▸ **EXERCISE**:
Copy everything from the line containing "Task: Open the help book icon in title bar" down through the line containing "click(x=220, y=62)", swapping "Task" for "Goal" and leaving all else unchanged. Leave the pictures out.

▸ **PROVIDED MATERIAL**:
━━━━━━━━━━━━━━━━━━━━

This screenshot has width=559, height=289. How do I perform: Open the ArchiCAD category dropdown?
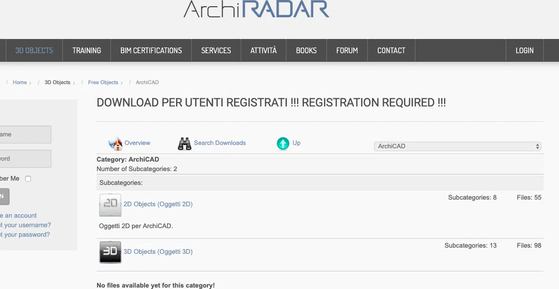457,146
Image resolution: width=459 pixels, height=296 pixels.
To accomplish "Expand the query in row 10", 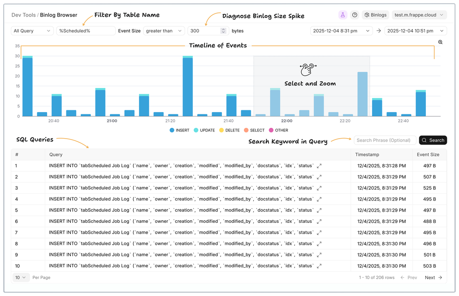I will tap(319, 266).
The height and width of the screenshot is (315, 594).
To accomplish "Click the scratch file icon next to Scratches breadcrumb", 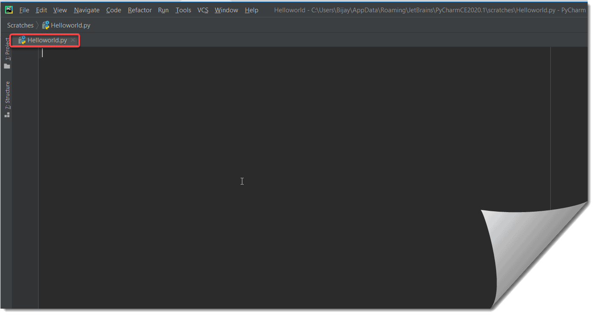I will (x=45, y=25).
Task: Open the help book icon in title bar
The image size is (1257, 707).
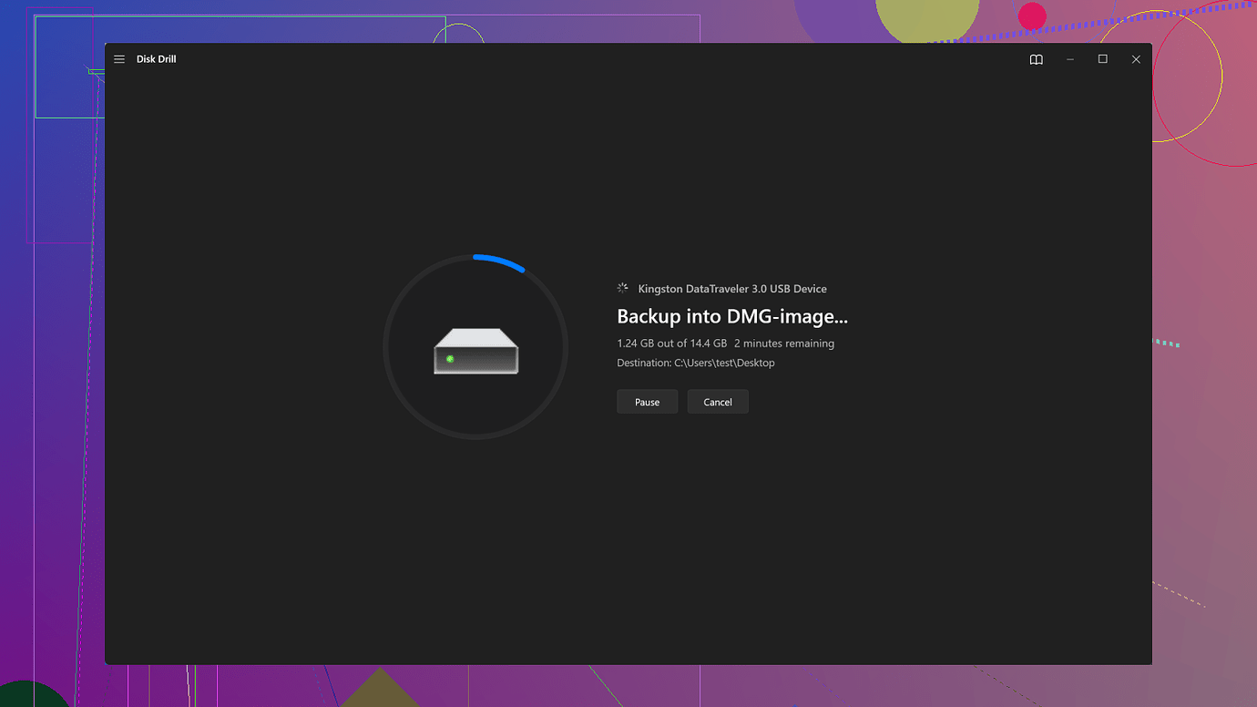Action: click(x=1036, y=59)
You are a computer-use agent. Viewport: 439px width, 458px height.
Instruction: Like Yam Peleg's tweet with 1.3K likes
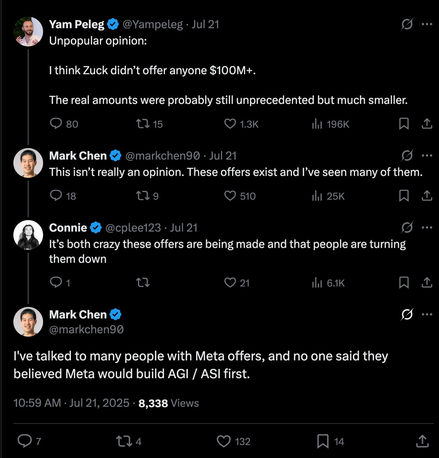230,124
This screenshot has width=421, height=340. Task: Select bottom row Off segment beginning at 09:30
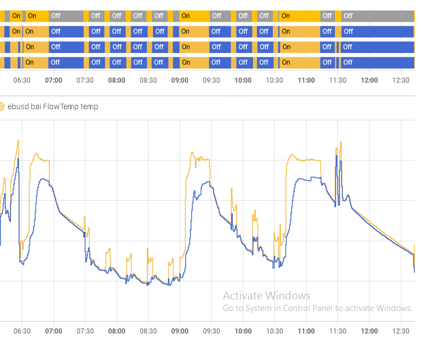click(x=220, y=62)
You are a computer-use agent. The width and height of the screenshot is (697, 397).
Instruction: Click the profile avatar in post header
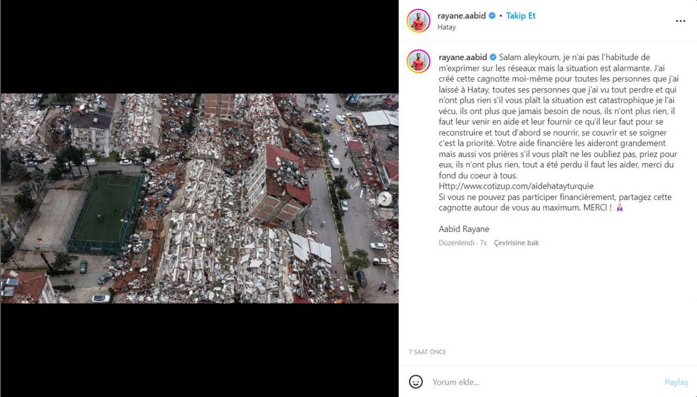click(x=418, y=21)
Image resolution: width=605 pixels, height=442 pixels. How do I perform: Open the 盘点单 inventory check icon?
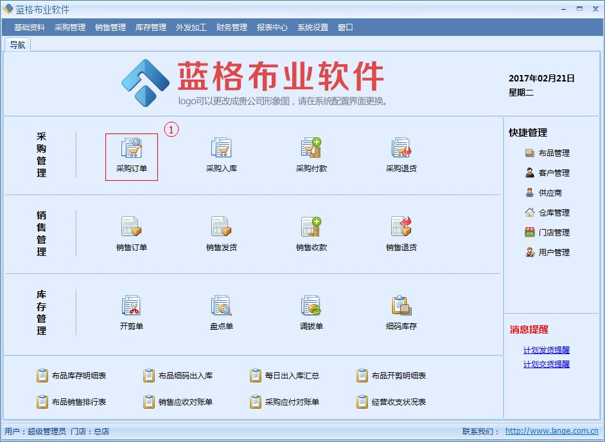(x=222, y=306)
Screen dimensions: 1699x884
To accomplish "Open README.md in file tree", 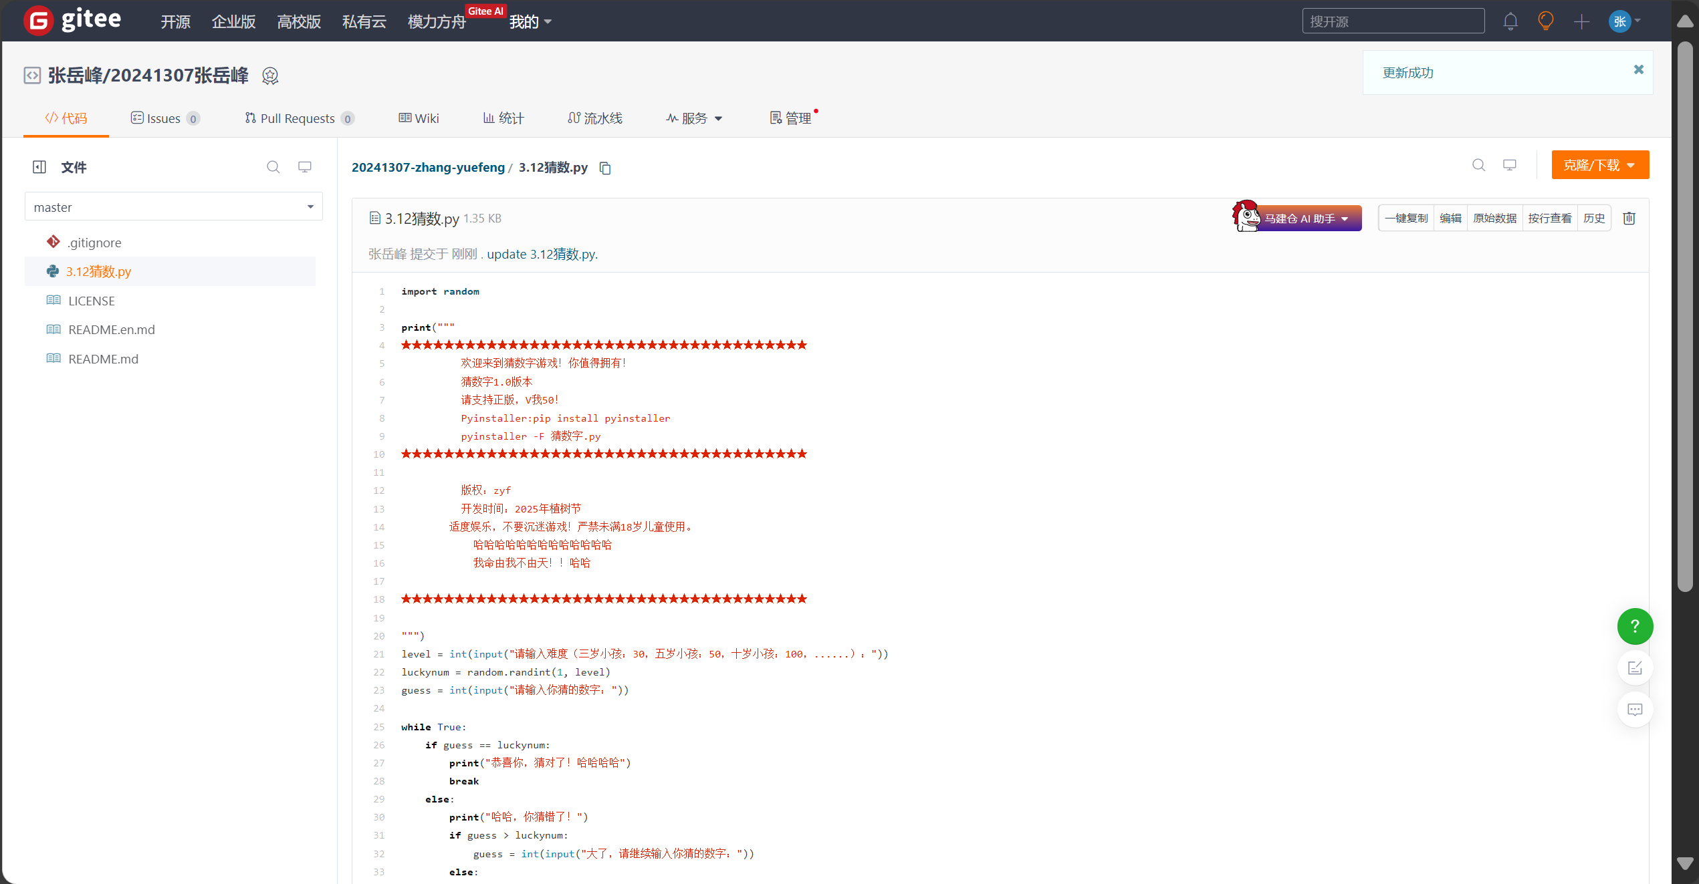I will (x=103, y=359).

━━━━━━━━━━━━━━━━━━━━

▸ **EXERCISE RESPONSE**:
Goal: Open the help book icon in title bar
The image size is (1257, 707).
Action: click(x=1036, y=59)
You are a computer-use agent. Viewport: 439px width, 458px height.
Instruction: Like Yam Peleg's tweet with 1.3K likes
230,124
This screenshot has width=421, height=340. Goal: Select bottom row Off segment beginning at 09:30
click(x=220, y=62)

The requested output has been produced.